En réponse à la demande de révision du Décret n°477/PR/MENJS/92 du 16 septembre 1992 portant statut particulier des personnels de l’enseignement élémentaire, secondaire général et technique, de la Jeunesse et des Sports, de l’administration scolaire et de l’intendance, le Gouvernement a adopté le Décret n°2850/PR/PM/MENPC/2025 du 06 novembre 2025, dans l’optique de valoriser la fonction enseignante.
Une commission paritaire regroupant les ministères de l’Éducation Nationale, de la Fonction Publique et des Finances, ainsi que les représentants syndicaux, a été mise en place puis réactivée en 2025 afin d’élaborer les textes d’application du nouveau décret. Elle tient régulièrement ses sessions de travail dans une démarche inclusive et participative.
À la suite des préoccupations exprimées par le syndicat, un premier chronogramme a été proposé. Après observations, un second chronogramme consensuel a été adopté, fixant la finalisation des négociations au 03 avril 2026.
Toutefois, à la surprise générale, la section provinciale du SET de N’Djamena a appelé, le 14 février 2026, à une grève allant du 16 au 28 février, sans préavis, alors même que les discussions étaient en cours.

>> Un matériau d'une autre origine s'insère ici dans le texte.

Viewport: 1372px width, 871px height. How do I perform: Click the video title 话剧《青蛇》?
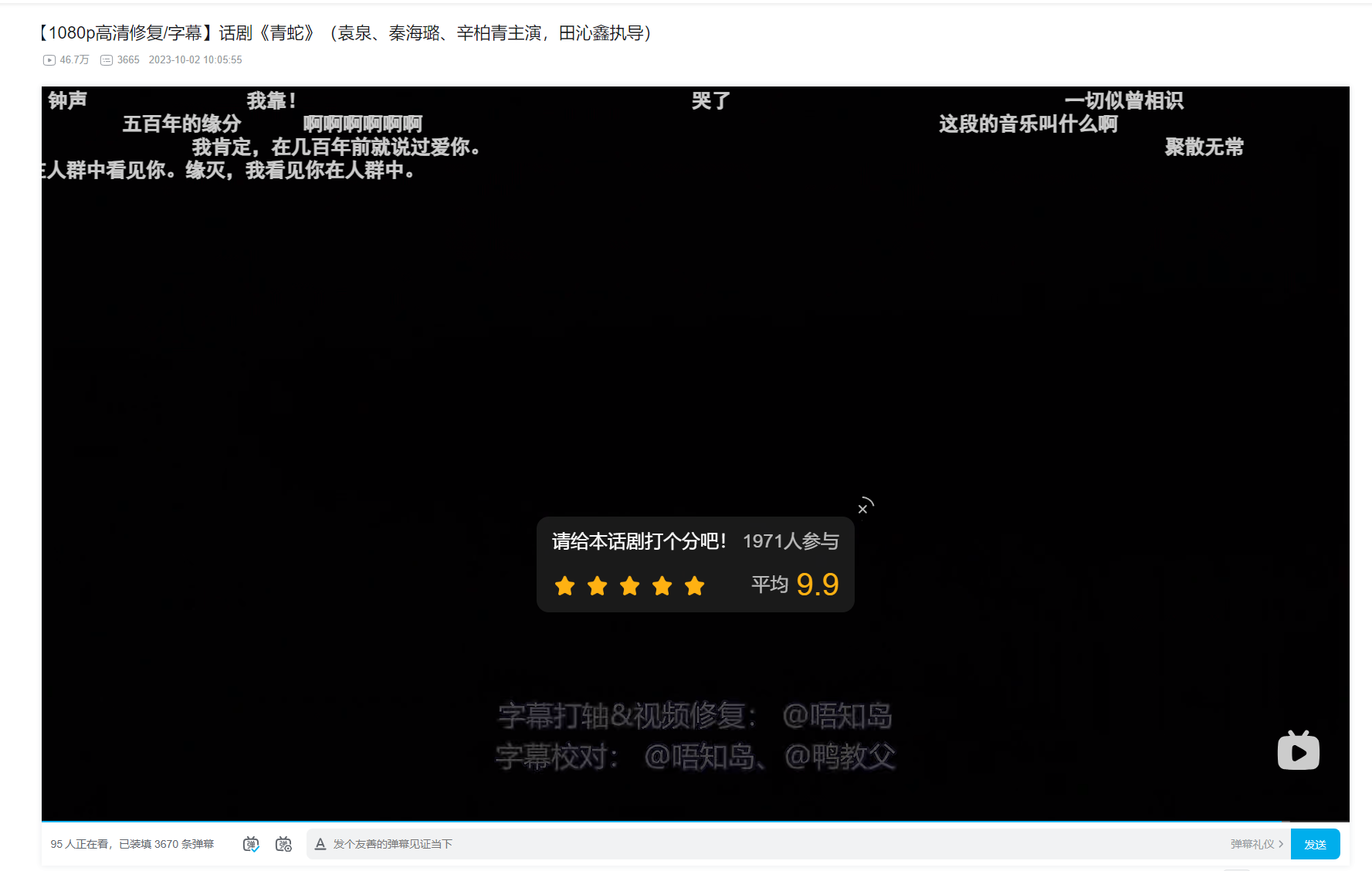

Face à cette situation, le Premier ministre a convoqué une réunion élargie à tous les partenaires concernés. Au cours des échanges, les participants ont reconnu l’erreur liée à l’appel à la grève et ont sollicité un délai de deux jours pour rectifier la situation et rattraper les cours.
Malgré ces avancées et l’engagement manifeste du Gouvernement en faveur du dialogue, la section provinciale a décidé de reconduire le mouvement jusqu’au 28 février 2026.
Le Gouvernement attire l’attention sur le caractère inopportun de la poursuite de la grève alors qu’un chronogramme validé est en cours d’exécution, sur les procédés observés lors de l’Assemblée générale, assimilables à des manœuvres dilatoires, sur la politisation du mouvement par certains acteurs, ainsi que sur l’appel au boycott des cours dans les établissements publics et privés de N’Djamena, mesure jugée extrême et préjudiciable aux élèves.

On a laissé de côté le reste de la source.